* What is expected *
Rewrite the lines starting at the one that contains "The width and height of the screenshot is (552, 656)." and ending at the last line, replacing "Log in button" with "Sign in button" and leaving everything else unchanged.

Records from a data source

____

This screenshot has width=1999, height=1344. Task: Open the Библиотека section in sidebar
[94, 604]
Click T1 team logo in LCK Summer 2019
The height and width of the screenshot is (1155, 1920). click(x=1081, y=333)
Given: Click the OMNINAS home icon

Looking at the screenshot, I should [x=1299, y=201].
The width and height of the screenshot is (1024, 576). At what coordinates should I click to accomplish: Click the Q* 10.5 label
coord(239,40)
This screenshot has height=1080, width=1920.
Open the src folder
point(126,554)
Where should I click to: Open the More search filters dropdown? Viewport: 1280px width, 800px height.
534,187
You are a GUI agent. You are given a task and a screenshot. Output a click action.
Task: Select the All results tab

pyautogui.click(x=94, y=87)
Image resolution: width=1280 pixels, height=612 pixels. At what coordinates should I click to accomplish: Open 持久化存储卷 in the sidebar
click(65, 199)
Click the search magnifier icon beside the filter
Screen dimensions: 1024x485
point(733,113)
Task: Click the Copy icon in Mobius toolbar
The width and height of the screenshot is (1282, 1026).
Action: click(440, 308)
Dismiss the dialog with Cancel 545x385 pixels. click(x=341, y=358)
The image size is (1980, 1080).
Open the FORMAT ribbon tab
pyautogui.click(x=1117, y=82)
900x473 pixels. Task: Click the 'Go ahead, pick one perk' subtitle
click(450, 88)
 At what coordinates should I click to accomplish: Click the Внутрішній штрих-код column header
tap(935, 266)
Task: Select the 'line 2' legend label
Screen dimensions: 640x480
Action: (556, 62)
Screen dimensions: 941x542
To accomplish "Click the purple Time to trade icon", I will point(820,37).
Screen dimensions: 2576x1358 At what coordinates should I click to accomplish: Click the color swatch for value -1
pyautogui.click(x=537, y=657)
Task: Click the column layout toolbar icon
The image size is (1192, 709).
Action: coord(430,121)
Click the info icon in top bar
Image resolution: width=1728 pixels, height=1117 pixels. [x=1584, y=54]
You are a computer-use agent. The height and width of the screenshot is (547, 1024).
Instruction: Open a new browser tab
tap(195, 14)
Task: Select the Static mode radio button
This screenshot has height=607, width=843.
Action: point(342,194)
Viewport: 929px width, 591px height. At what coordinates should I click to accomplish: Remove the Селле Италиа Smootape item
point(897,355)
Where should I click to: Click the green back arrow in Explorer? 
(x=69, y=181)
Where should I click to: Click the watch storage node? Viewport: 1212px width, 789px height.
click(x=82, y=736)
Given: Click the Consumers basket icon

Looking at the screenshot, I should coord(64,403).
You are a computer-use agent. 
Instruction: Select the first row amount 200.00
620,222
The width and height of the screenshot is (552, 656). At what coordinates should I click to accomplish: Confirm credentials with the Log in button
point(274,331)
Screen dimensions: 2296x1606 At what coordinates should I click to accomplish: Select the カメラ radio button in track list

____

* Complete output *
The width and height of the screenshot is (552, 656). At what coordinates should I click to accomplish: Confirm credentials with the Sign in button
point(274,331)
Screen dimensions: 2296x1606 At what coordinates should I click to accomplish: Select the カメラ radio button in track list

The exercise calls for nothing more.